Longer term, the global policymaking community should recognize that the DMA could sharply reduce innovation and even living standards.  Even before the DMA, Europe regulated business much more stringently than the United States, such as via an amorphous “abuse of dominance” standard that discourages investment and cross-market growth.

Partially because of these different regulatory approaches, the United States attracts more than ten times as much venture capital investment as the European Union and, of the world’s 50 largest technology companies by revenue, only five are European.  Recently, one European CEO pointed out that “America has a lot of AI and no regulation, Europe has no AI and a lot of regulation.”  Another CEO commented that Europe’s regulatory excesses are turning the continent into “a museum.”

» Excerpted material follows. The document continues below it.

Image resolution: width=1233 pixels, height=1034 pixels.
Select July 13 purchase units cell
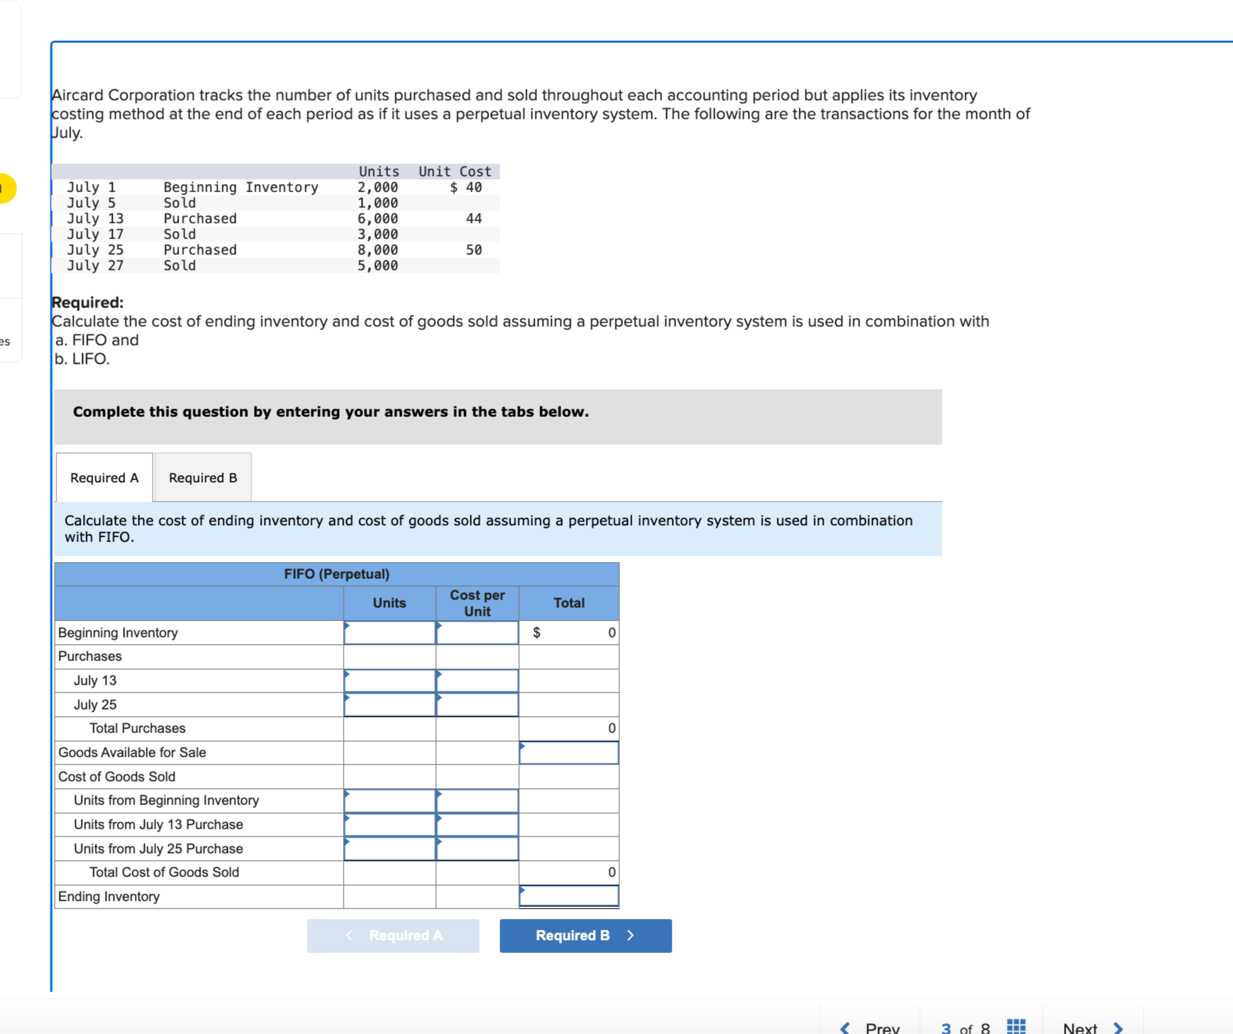[x=389, y=681]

The DMA is likely to accelerate these trends.  Under the DMA, for example, regulators must review all potential acquisitions by large tech companies, a requirement likely to discourage investment in startups and small companies.  Similarly, the DMA imposes exorbitant fines for non-compliance, ranging from 10 to 20 percent of a company’s world-wide turnover, a penalty that could dramatically reduce spending on research and development.

Finally, countries should recognize that DMA-style proposals could affect the global order. At a time of rising authoritarianism around the globe, western democracies should seek to strengthen their strategic technology relationships to improve their collective economic and security interests.  The DMA, however, subjects many U.S. companies to unique and disproportionate ex ante rules, to the benefit of countries that are using technology to subvert democratic values

Aside from the competition concerns, these proposals could compromise the ability of western technology companies to protect cyberinfrastructure from bad actors, to update their security systems, and to shield sensitive consumer data from unfriendly foreign governments. In Europe, for instance, the DMA allows developers to circumvent current security systems and to place their software applications directly onto platforms with fewer security constraints. The DMA also forces American companies to disclose to competitors, including foreign adversaries, critical proprietary information and competitive expertise. These provisions also may prohibit the platforms from restricting or downgrading these applications, including those with links to foreign governments often hostile to the western democracies.

As countries choose their technology paths, they should understand that Europe’s regulatory approach has been marked by short-term pitfalls and long-term stagnation, whereas America’s approach has consistently led to prosperity, growth, and innovation. For policymakers around the globe, the choice should be clear.

Asheesh Agarwal is an advisor to the American Edge Project and an alumnus of both the Department of Justice and Federal Trade Commission.